--- START ---

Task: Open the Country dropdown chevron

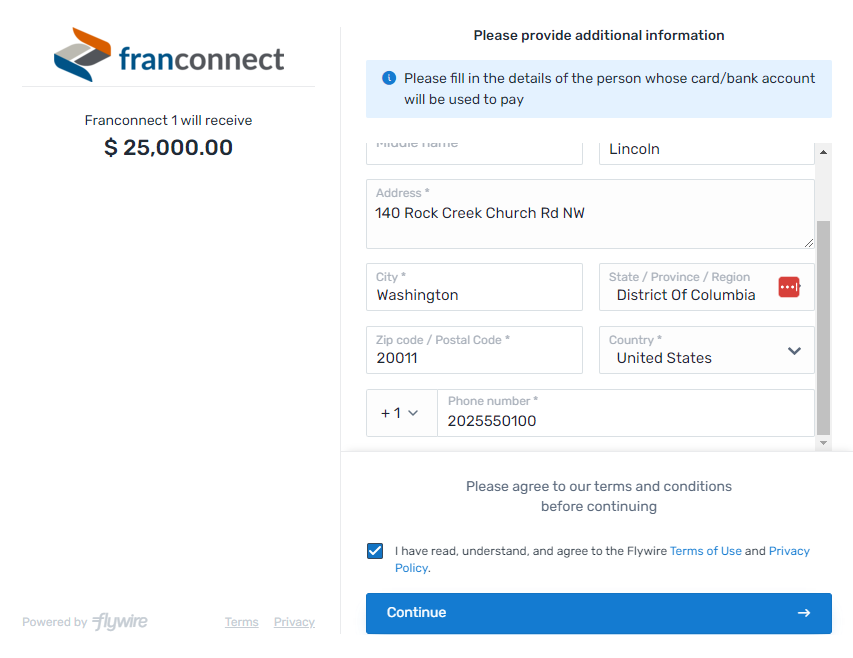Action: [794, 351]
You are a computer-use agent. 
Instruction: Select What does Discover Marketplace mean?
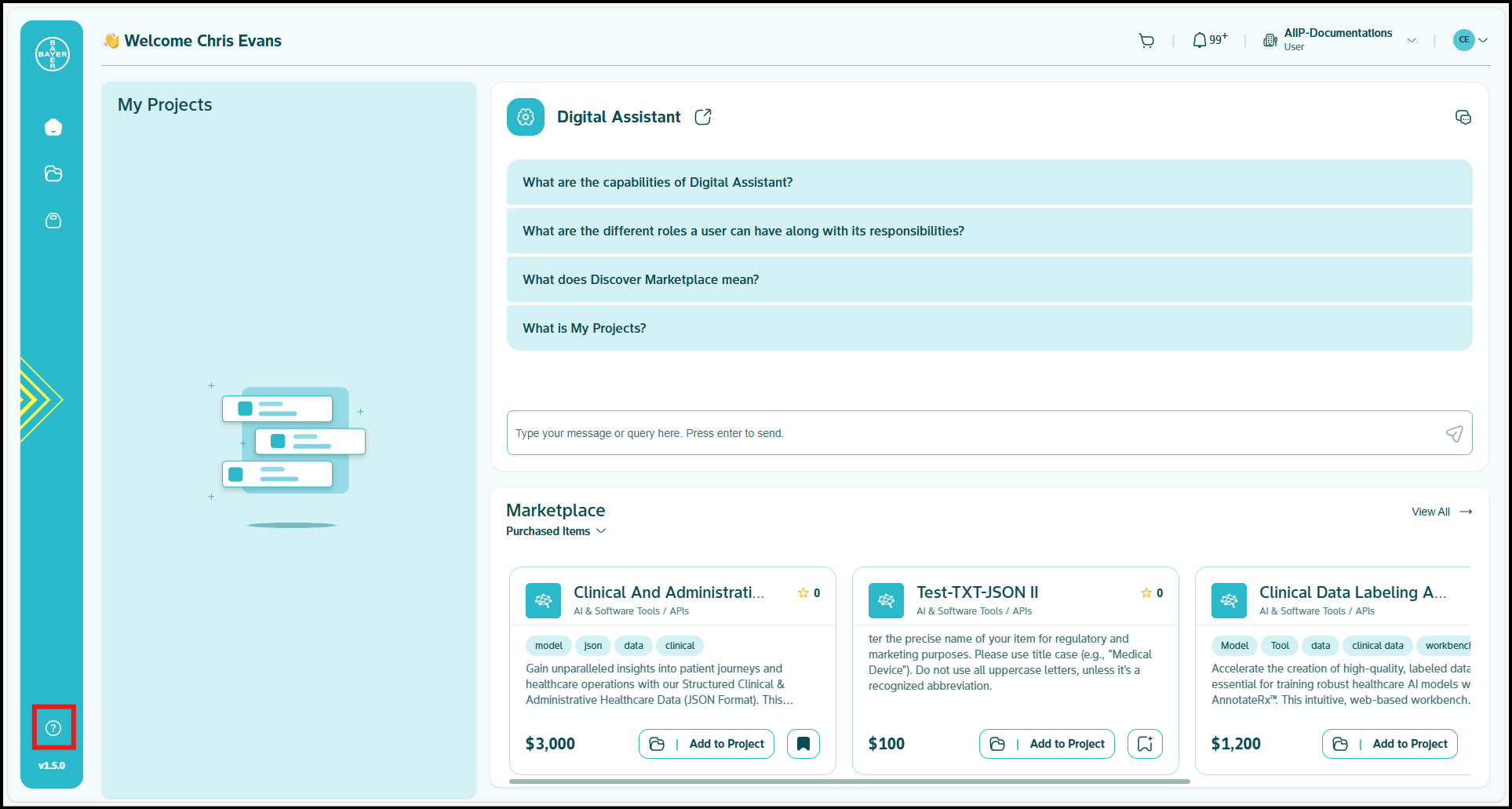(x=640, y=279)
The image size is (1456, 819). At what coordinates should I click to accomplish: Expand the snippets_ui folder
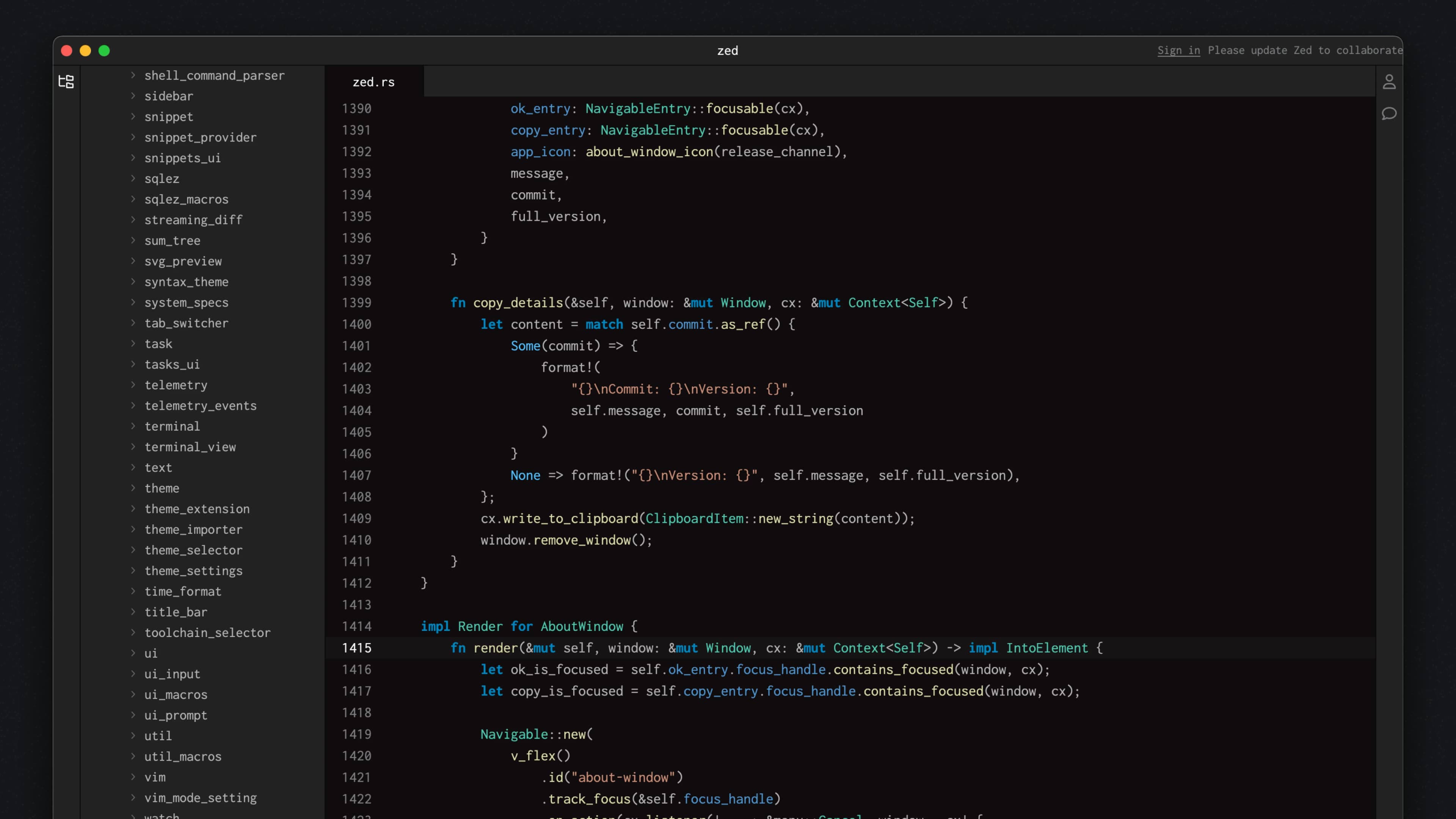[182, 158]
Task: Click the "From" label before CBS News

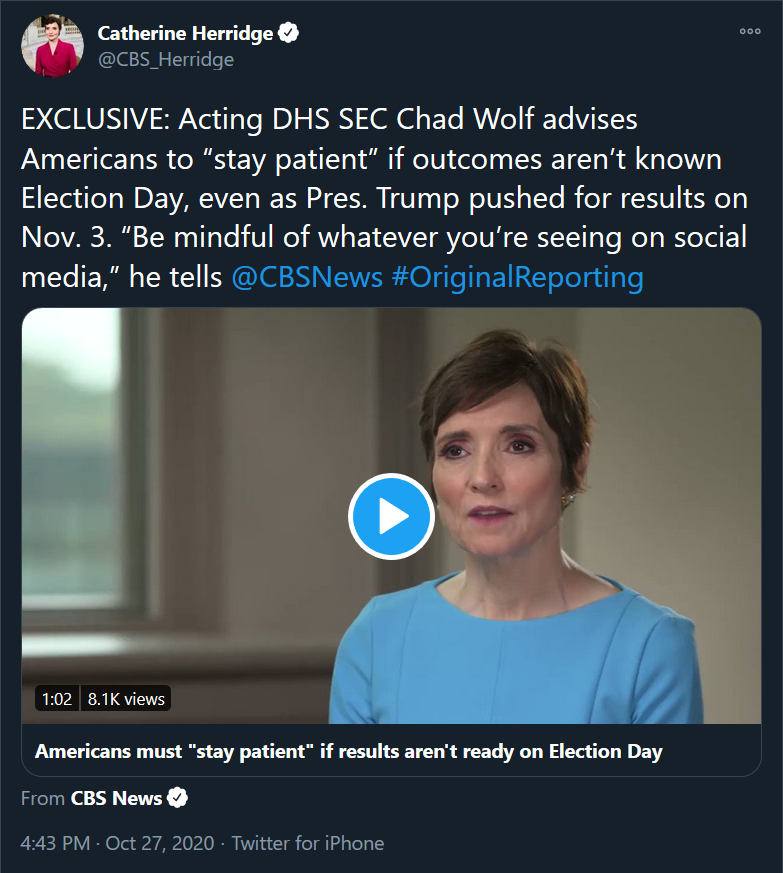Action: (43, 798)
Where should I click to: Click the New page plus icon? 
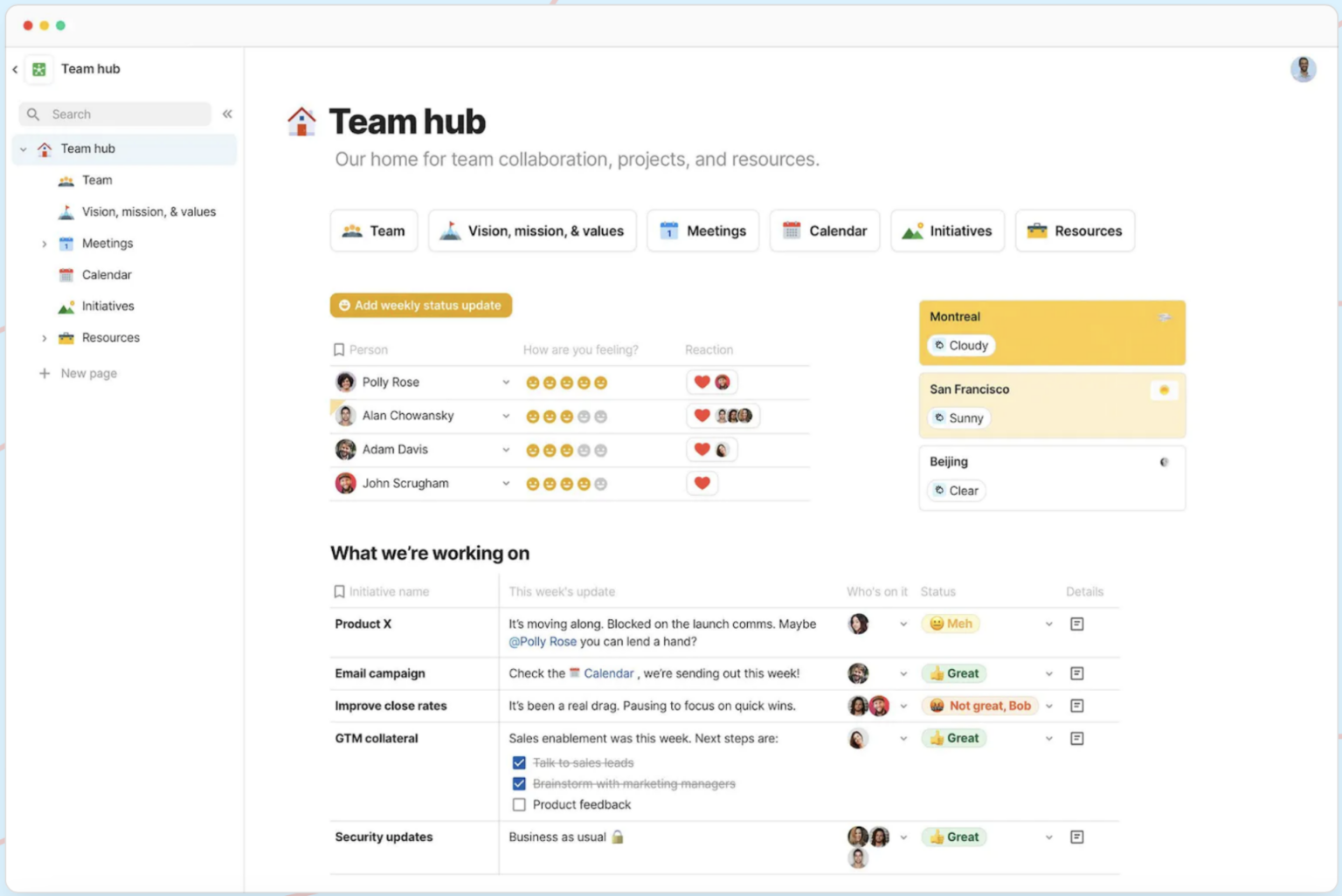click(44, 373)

--- END ---

Count the lines in the data above that contain the string "should", treating uppercase and lowercase letters as distinct. Give only the number.

• **RESULT OF THE EXERCISE**: 2